Novel Gene Therapy Strategy for Hemophilia a By Hydrodynamic Gene Delivery Combined with Non-Viral Piggybac Transposon Vector in Canine Model

Currently, hemophilia A patients are treated with plasma-derived or recombinant factor VIII (FVIII) concentrates. These treatments have substantially improved the management of bleedings in hemophilia and more recently long-acting recombinant FVIII concentrates are available in clinic, but hemophilia A patients still require the repeated intravenous injections frequently 2-3 times per week. Therefore, gene and cell-based therapy is an attractive strategy for the treatment of the disease because continuous expression of FVIII levels as low as 1-5 % of normal have been shown to ameliorate the bleeding phenotype as well as improve the quality of life. Although several attempts have been made for hemophilia A gene therapy, systemic delivery of viral vectors into liver cells in vivo, however, resulted in a transient and low-level expression of FVIII, because the large size of FVIII cDNA prohibited the efficient delivery of conventional viral vectors. Moreover, there remain concerns over the safety of these approaches such as adverse immunological reactions or virus-mediated cytotoxicity. Hydrodynamic gene delivery (HGD) is considered to be an alternative candidate to viral vectors. Previously, we tested the HGD in hemophilia A mouse model with the combination of non-viral piggyBactransposon vectors which can transfer the full-length FVIII transgene. As a result, we confirmed the sustained FVIII expression for over 300 days without any immune responses (Matsui H, et.al. PLos One 9(8) e104597, 2014).

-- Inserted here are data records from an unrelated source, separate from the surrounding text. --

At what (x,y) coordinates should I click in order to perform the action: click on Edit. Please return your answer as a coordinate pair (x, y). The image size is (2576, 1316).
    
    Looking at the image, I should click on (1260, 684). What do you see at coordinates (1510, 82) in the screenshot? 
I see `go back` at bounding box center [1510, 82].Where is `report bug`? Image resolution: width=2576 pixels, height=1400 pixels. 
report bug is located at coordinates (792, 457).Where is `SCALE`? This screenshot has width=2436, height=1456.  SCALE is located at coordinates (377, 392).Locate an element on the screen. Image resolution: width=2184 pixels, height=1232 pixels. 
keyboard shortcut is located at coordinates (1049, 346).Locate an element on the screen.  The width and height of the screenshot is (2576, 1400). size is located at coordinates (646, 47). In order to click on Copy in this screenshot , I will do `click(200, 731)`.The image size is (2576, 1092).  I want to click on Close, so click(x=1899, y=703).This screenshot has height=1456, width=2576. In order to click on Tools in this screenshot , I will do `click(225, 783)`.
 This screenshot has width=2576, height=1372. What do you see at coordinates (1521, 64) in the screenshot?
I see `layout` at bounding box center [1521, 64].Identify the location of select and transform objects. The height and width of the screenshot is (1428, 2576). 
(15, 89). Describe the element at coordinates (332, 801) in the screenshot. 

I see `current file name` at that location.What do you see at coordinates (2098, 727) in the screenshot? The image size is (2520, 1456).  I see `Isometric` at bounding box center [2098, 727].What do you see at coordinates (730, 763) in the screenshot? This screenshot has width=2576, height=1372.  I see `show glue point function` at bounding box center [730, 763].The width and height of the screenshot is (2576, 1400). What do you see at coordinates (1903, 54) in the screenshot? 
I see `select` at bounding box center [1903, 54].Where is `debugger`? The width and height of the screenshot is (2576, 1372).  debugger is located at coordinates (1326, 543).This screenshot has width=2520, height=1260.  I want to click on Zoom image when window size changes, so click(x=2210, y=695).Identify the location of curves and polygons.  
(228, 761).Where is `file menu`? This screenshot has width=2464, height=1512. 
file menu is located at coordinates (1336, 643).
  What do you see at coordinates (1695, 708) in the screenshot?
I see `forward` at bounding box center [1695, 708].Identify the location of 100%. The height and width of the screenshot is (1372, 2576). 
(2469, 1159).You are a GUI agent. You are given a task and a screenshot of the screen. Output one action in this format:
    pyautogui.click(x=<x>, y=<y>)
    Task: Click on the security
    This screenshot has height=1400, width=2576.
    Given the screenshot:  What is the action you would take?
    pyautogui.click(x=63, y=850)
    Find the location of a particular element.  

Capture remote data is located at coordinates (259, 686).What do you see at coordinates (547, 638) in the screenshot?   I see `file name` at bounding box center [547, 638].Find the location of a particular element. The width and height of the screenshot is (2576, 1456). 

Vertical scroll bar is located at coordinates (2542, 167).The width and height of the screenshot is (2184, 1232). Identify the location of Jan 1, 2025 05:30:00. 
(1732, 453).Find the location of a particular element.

While HGD system is effective and safe in small animal such as mouse (20-25g body weight), the major challenge is in applying this functioning procedure in the patients with hemophilia A. For this purpose, the current study focus on an assessment of the safety of liver-target HGD in dogs as the first step toward hydrodynamic gene therapy in clinic. Hemophilia A carrier dog was provided from Dr. Lillicrap group at Queen’s University and we have already developed hemophilia A dog colony in our institution. We used both normal and hemophilia A dogs in this study. In brief, under general anesthesia using isoflurane, beagle dog (10-12Kg body weight) was placed on the table of fluoroscopy machine. A 18G peripheral catheter was directly inserted into the saphenous vein followed by insertion of a 0.038 inch guide wire, a long sheath (5Fr) and an injection balloon catheter. The balloon catheter was placed and inflated just below the branch of hepatic vein using the image-guided interventional radiology technique. Liver-targeted HGD was performed into 4 liver lobes, the right lateral, right medial, left medial, and left lateral lobe, separately using piggyBac transposon vector expressing either GFP or FVIII. An injection of saline containing plasmid DNA were performed at the speed of 10mL/second sequentially into 4 liver lobes through the hepatic veins with 20 minutes interval between each injections. Various physiological parameters including heart rate, blood pressure, oxygen saturation were continuously monitored and recorded before, during and after each injection. For the assessment of tissue damage, blood samples were collected at the various time points. For the assessment of GFP expression, the liver samples were collected under echo-guided liver biopsy both 5 and 120 days after HGD. Although, transient 5-10 fold increase in hepatobiliary enzymes, including AST, ALT, were observed, there is no significant impact on physiological parameters, such as systemic circulation, respiration and cardiac function. By histological examination of liver samples, approximately 70-80% of hepatocytes in all 4 lobes were positive with GFP both 5 and 120 days after HGD. These results suggest that HGD system combined with interventional radiology technique is capable for the large animal with safe, efficient and less invasive. Now, we are conducting FVIII gene transfer by HGD in canine hemophilia A model.